众所周知,场面越大,花钱越多,往往都还是些冤枉钱。
对此,费淇洲只能感叹不愧是西晋斗米公的嫡女,这一掷千金的气度,跟那位修建元胎观的老斗米公,如出一辙!
斛食拔幽,主意其实就是普度亡魂,用斛食生甘露,化解阵亡、饥死、客死、刑死等孤魂野鬼的怨念。
算是行善积德的法事之一。
今日的斋戒已至尾声,府邸门户洞开,中间摆着一方显眼的斋坛,而在斋坛左右分设八门,有八柄引魂幡迎风招展。
有几位修者在斋坛前念咒,坛前的火盆中燃烧着冥衣。
而在府外街道上,拥挤着密密麻麻的人群。
不少武者维持着秩序,所以虽然人流众多,却不显喧哗杂乱。
如果费淇洲记得不错,今日科仪应该进行到‘焚赠解冤释结符,加持斛食,念五厨经’这一步。
果不其然,不消片刻。
那几位修者念《五厨经》结束,法指一动,降下一片小范围的甘露。
“分食!”
这几位修者明显是同属一脉,其中一位年岁较大的中年修者大喝一声,左右武者顿时放开人群。
斛食斋戒的目标,虽然是亡魂。
但也并不排斥生者靠近,一起参与斛食拔幽的仪式。
此刻有不少百姓排着队在门外,按序领取着解冤释结符、加持后的斛食,受修仙者亲笔撰写的五厨经。
只是……
费淇洲看着那些穿着不俗,质地上层,明显出自锦衣玉食之家的人,却挨个挨个领取着专为穷苦人家准备的符篆、斛食。
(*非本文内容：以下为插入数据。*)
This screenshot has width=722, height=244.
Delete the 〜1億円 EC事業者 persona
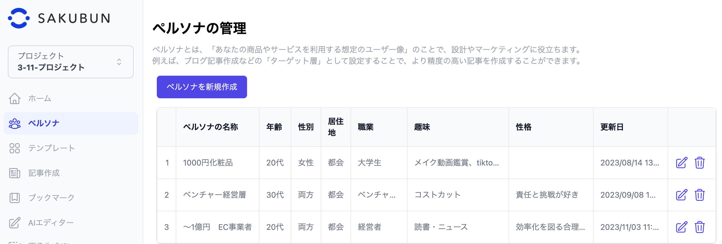[699, 227]

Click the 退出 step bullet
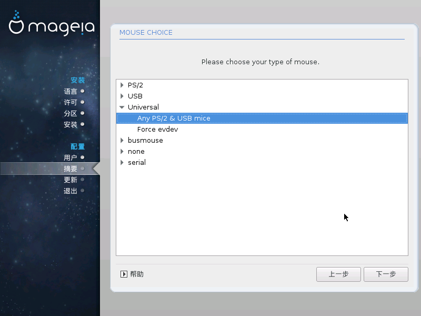[x=83, y=191]
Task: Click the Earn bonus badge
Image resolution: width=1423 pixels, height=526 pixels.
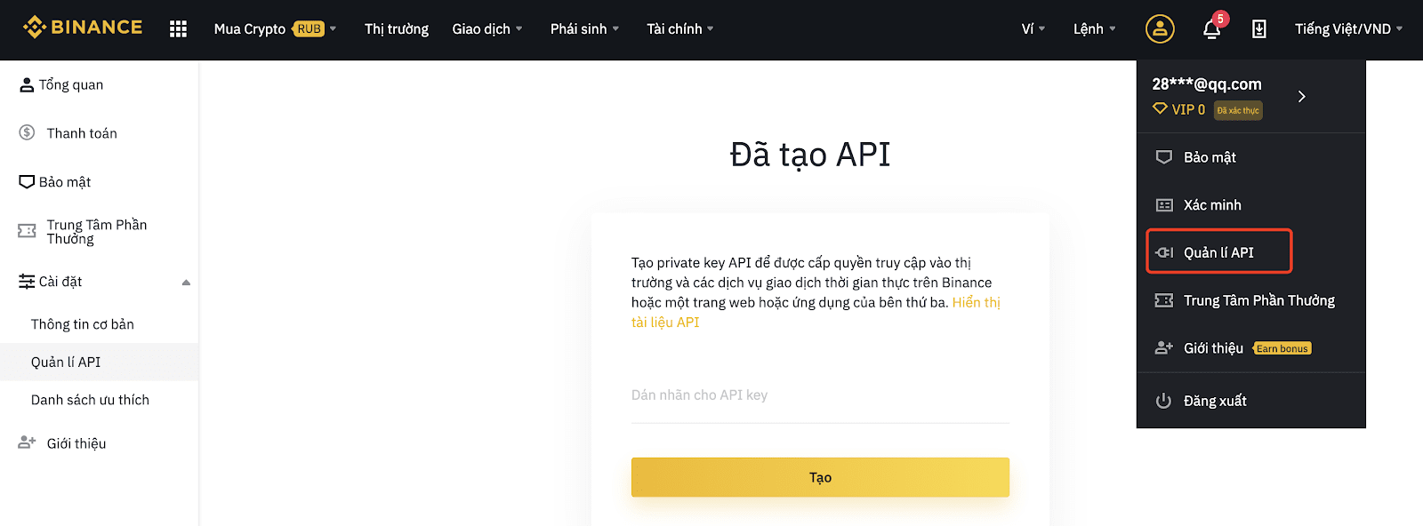Action: click(x=1282, y=348)
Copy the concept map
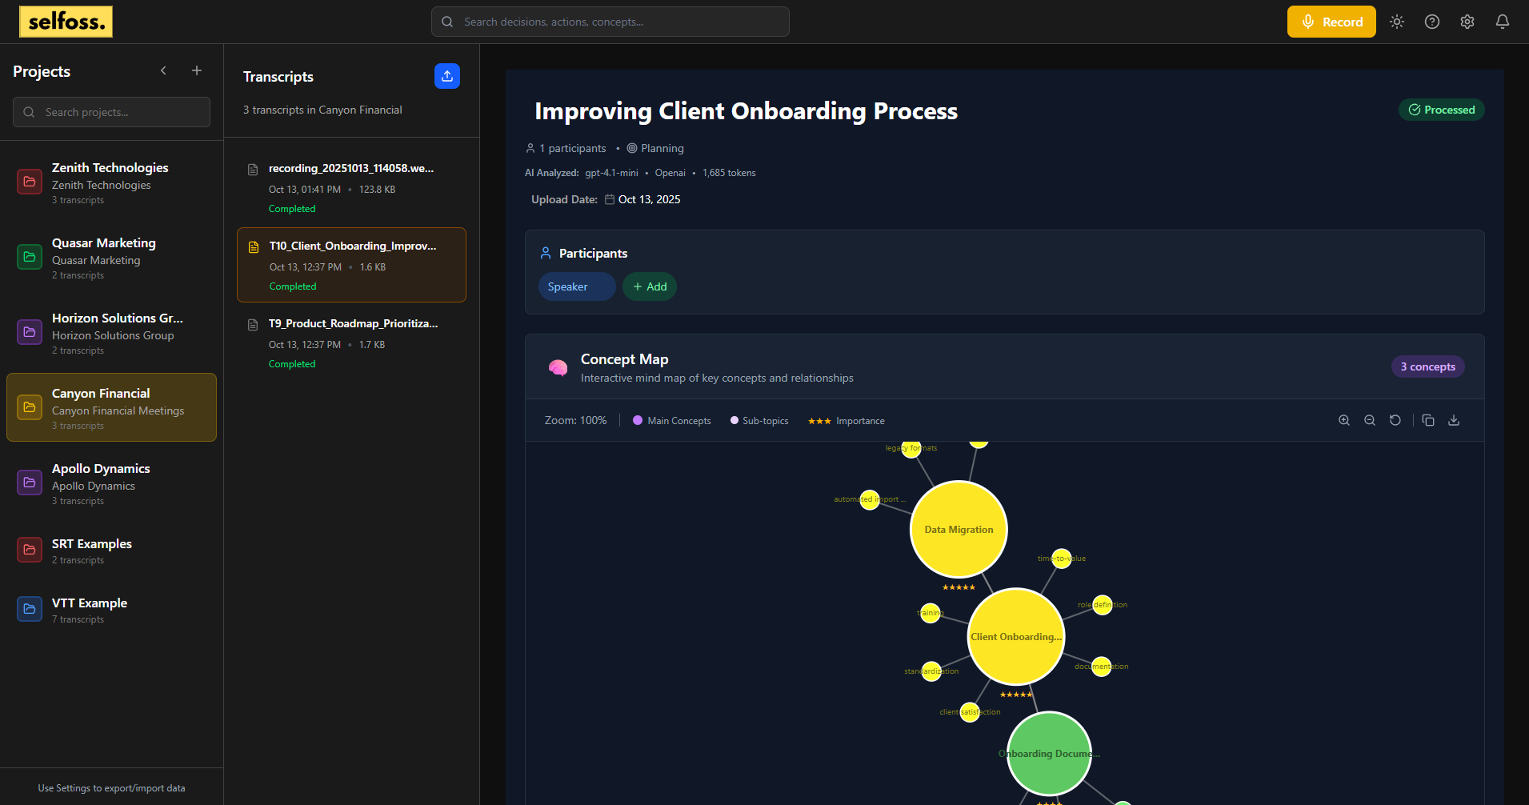This screenshot has width=1529, height=805. click(x=1428, y=420)
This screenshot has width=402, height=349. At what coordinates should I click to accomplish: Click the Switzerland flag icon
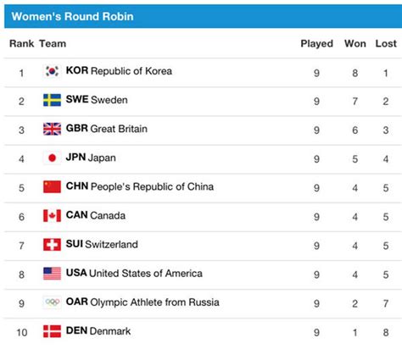pyautogui.click(x=52, y=245)
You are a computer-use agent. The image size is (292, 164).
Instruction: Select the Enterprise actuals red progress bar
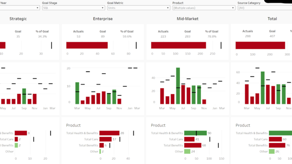click(87, 45)
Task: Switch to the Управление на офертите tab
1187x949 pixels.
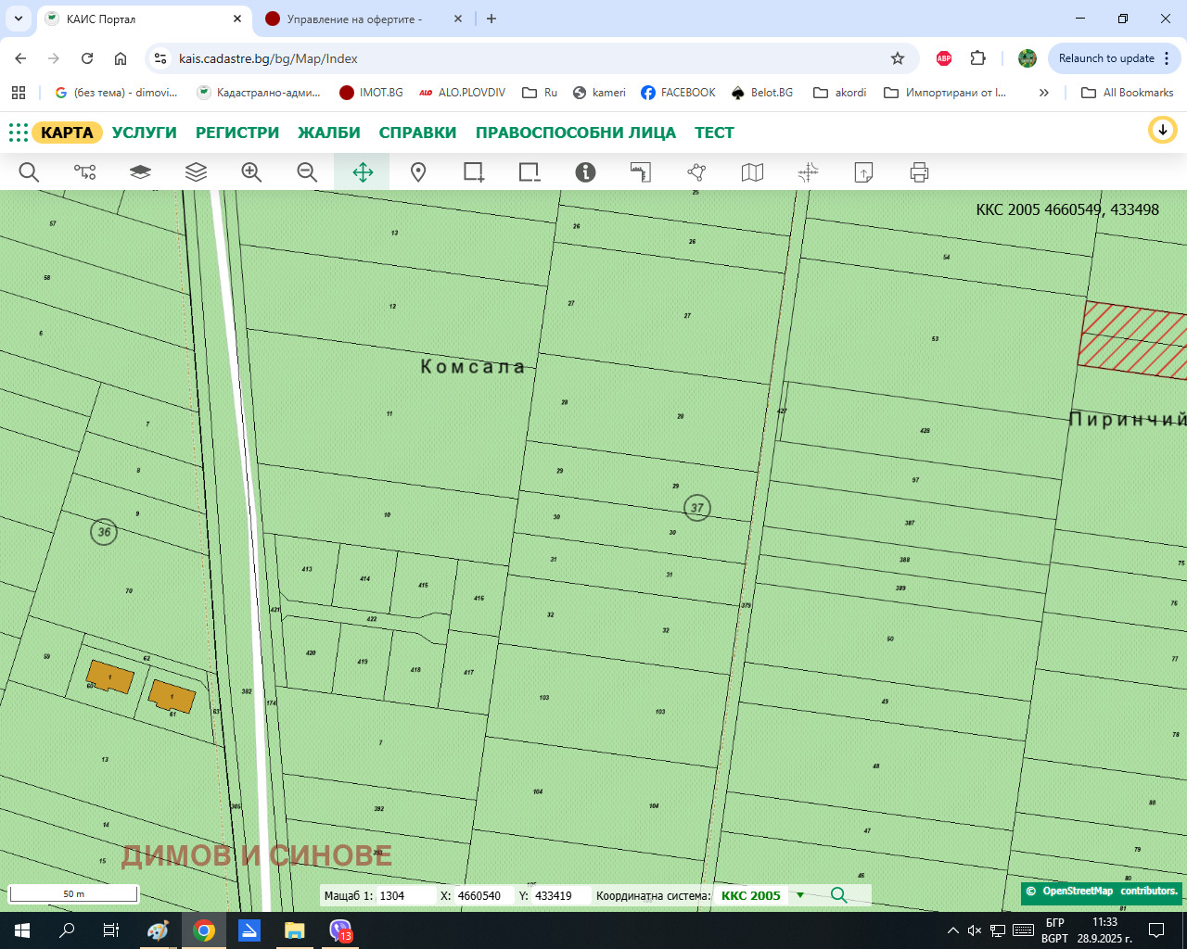Action: coord(354,19)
而不远处,身着麻衣打着补丁的贫苦人家,却被护卫拦下,用充满期盼的目光看着这边。
“虚情假意,恶心至极!”
费淇洲脸色一冷,丝毫不忌惮此地乃长平公主的府邸,大骂一声!
只是毕竟此乃长平公主花钱举办的科仪,这些符篆斛食分给谁,不分给谁,是长平公主的权利。
费淇洲也没这么伪善,康他人之慨。
但他心中,已经对这素未谋面的长平公主毫无好感!
“呵呵,我道是谁居然如此无礼,原来是我们的费师兄啊!”
略有些尖细的声音传来。
继而一位白衣男子,手持竹丝扇翩翩而来。
修仙者在灵炁的冲刷下,皮肤紧绷白皙,五官相貌都不算差。
这男子长相还算俊朗,但如同狐狸的狭长眼眸,破坏了他的整体观感。
“陆晨?”
费淇洲依稀认出此人,当年跟自己结伴完成过宗门任务,如跟屁虫一般,一口一个费师兄长费师兄短的。
只是后面费淇洲断臂,受罚于后山,便再也不见此人。
听说现在与灵源仙子的亲弟,陈客走得格外近,时常坐而论道。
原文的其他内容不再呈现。